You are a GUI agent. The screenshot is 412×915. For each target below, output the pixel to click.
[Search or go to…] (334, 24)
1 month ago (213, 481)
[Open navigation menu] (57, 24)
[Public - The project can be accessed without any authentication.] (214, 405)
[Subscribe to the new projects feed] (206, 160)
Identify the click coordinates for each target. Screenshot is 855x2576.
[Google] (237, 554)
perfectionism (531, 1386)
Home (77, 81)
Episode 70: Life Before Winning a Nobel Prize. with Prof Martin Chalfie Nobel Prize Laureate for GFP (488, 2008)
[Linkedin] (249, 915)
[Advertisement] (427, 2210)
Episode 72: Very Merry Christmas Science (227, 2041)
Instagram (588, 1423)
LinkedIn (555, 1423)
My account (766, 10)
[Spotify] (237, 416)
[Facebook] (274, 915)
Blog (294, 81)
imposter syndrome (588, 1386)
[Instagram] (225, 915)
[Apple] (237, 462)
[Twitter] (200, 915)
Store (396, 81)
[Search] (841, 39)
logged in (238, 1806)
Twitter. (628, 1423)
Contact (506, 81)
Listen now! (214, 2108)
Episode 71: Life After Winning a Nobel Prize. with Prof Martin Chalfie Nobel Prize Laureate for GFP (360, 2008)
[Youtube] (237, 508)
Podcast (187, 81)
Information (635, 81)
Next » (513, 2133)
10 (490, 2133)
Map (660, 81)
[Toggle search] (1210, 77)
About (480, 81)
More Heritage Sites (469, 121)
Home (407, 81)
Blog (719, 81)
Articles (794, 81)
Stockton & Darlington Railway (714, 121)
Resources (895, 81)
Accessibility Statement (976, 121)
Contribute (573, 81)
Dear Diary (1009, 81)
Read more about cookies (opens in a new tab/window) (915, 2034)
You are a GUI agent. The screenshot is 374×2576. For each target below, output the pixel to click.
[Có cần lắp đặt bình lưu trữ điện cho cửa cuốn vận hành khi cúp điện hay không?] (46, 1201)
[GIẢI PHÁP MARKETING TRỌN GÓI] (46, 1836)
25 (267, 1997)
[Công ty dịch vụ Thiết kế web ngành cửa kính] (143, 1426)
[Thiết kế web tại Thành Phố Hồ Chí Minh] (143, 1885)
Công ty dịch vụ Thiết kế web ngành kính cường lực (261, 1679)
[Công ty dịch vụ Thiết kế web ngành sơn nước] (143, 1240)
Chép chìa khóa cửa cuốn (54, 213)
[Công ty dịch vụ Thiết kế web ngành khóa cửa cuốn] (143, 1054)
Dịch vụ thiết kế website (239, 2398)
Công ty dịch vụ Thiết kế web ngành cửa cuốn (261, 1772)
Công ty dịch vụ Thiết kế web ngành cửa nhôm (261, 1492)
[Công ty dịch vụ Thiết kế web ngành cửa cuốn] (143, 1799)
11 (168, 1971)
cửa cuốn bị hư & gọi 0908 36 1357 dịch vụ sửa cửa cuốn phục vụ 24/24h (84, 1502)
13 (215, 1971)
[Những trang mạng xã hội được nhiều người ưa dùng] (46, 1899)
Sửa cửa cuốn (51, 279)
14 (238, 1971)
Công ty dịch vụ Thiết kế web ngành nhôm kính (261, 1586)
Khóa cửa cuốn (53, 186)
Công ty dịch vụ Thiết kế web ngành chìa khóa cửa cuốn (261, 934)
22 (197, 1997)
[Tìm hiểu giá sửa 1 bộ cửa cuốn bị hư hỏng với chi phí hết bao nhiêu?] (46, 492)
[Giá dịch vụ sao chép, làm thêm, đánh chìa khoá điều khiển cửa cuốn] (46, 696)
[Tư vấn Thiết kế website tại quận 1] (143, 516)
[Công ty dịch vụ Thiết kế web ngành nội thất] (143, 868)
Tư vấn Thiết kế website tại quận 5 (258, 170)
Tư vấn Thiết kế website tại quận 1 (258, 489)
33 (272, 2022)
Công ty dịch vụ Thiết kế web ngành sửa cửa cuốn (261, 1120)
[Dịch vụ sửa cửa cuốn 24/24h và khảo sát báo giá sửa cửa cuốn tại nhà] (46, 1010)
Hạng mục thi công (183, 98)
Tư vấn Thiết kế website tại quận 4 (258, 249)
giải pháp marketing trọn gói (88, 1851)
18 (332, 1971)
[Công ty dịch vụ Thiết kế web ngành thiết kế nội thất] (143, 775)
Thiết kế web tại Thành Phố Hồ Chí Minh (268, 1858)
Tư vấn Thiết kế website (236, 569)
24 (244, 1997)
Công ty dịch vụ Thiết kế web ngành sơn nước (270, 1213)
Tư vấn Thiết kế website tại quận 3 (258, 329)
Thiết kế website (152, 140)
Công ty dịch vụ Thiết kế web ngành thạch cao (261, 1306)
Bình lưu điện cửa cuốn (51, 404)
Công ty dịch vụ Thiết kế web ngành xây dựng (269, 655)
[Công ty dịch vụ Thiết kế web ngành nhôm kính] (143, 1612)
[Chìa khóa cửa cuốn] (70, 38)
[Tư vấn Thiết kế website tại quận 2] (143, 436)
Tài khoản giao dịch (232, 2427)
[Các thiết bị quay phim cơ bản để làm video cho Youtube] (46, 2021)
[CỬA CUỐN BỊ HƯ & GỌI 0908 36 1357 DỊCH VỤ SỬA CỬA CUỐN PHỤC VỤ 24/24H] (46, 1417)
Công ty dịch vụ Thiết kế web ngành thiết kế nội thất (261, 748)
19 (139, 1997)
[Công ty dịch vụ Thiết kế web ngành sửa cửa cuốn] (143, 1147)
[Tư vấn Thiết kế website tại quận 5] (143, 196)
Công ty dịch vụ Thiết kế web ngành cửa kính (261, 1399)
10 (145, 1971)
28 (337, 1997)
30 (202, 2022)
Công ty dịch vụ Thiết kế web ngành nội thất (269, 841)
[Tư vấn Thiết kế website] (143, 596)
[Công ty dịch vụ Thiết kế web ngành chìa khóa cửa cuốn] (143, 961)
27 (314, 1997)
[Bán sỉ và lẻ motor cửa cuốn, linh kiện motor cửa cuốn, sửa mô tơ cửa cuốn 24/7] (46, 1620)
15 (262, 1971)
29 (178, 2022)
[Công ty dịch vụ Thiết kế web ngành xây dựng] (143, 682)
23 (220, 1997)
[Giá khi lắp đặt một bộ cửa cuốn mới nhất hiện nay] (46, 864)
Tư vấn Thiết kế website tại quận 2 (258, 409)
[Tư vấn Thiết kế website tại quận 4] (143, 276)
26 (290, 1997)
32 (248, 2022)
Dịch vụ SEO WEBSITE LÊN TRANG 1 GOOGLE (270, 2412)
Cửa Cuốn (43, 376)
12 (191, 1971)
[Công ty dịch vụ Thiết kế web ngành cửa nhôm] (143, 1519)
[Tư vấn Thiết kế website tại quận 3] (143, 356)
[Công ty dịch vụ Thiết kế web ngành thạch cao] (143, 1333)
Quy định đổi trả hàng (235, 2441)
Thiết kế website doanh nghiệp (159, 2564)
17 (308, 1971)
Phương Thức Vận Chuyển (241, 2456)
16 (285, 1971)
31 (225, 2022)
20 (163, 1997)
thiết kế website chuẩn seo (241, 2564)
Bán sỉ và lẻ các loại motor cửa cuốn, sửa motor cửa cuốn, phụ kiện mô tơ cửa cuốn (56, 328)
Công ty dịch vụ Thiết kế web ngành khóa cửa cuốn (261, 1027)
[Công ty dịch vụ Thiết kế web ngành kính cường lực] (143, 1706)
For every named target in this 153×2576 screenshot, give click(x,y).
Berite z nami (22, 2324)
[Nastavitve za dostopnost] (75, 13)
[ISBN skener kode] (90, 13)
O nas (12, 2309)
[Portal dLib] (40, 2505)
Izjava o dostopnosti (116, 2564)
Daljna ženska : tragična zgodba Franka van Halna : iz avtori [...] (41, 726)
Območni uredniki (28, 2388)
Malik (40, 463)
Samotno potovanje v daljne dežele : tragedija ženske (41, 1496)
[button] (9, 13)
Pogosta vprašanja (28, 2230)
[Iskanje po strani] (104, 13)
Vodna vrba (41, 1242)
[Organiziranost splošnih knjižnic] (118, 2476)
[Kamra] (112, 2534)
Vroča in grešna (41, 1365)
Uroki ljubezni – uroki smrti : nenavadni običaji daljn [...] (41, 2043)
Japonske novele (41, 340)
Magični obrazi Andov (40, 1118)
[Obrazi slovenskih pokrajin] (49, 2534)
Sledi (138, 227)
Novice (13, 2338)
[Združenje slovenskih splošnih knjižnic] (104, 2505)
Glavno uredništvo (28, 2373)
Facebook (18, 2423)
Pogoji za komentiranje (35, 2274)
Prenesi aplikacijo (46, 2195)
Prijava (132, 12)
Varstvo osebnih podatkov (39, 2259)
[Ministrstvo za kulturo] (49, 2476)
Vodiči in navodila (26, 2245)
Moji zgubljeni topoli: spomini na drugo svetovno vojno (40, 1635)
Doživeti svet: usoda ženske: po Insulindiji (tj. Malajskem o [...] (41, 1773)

■ ■ ■ ■ ■ ■ ■

What the exercise asks: Return the material exactly as it stands above, but only from its first line to the line containing "Home (77, 81)", both ends included.

Result of the task:
You are a GUI agent. The screenshot is 412×915. For each target below, output the pixel to click.
[Search or go to…] (334, 24)
1 month ago (213, 481)
[Open navigation menu] (57, 24)
[Public - The project can be accessed without any authentication.] (214, 405)
[Subscribe to the new projects feed] (206, 160)
Identify the click coordinates for each target. Screenshot is 855x2576.
[Google] (237, 554)
perfectionism (531, 1386)
Home (77, 81)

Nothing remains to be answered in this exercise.